The answer consists solely of the lines running from the one with "Given: Click the Agents section heading" through the final line below, transcribed exactly and without any pictures.

━━ PROVIDED RECORDS ━━

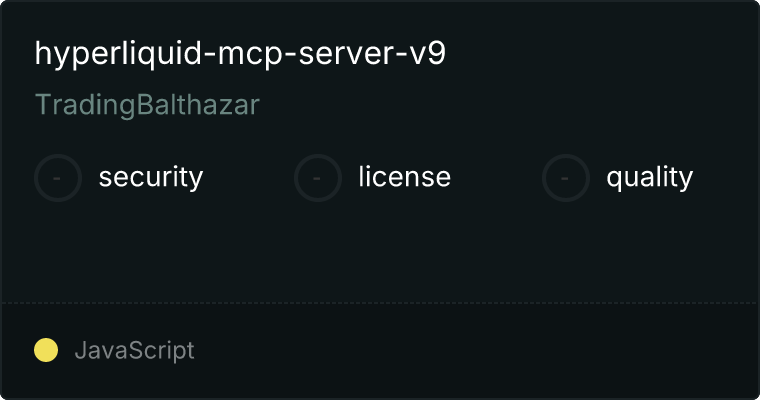This screenshot has width=760, height=400.
Task: Click empty footer area right of JavaScript
Action: [475, 350]
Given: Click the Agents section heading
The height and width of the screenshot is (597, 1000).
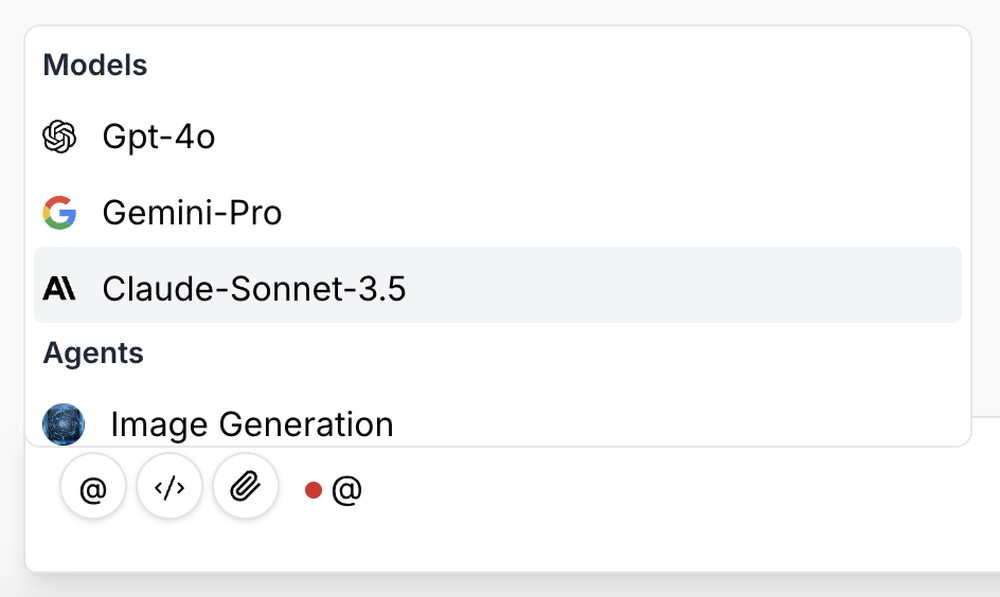Looking at the screenshot, I should point(93,353).
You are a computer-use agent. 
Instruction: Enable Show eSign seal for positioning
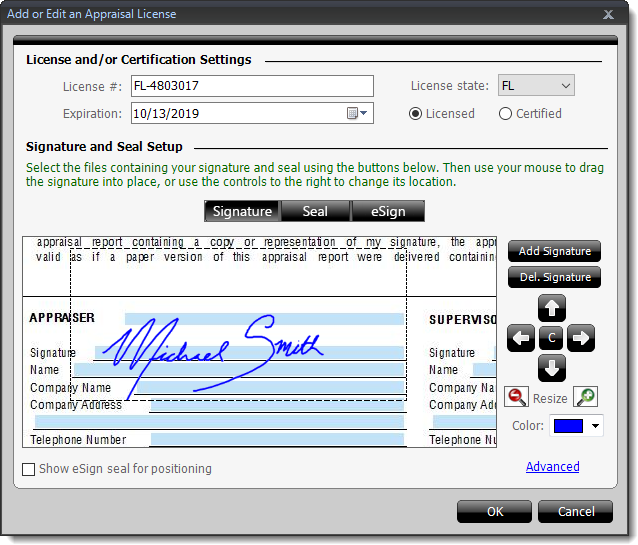point(29,468)
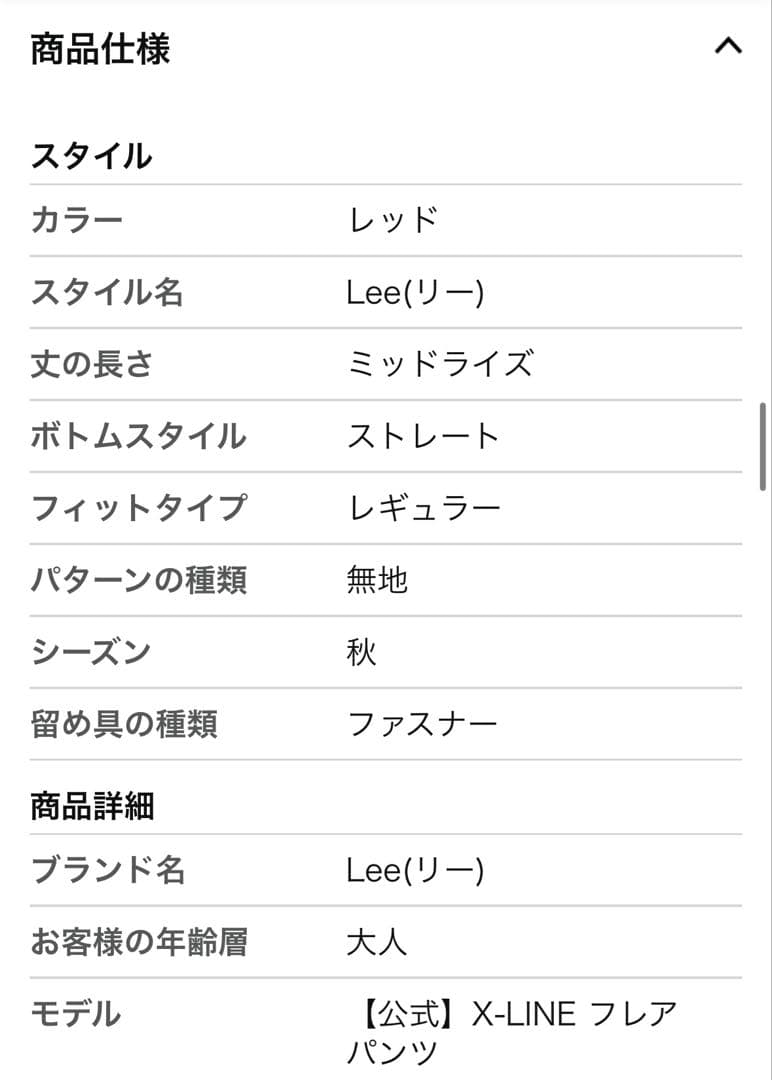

━━━

• _RESPONSE_
Given: Click the Agents section heading
The height and width of the screenshot is (597, 1000).
Looking at the screenshot, I should point(93,353).
You are a computer-use agent. 
Instruction: Enable Show eSign seal for positioning
point(29,468)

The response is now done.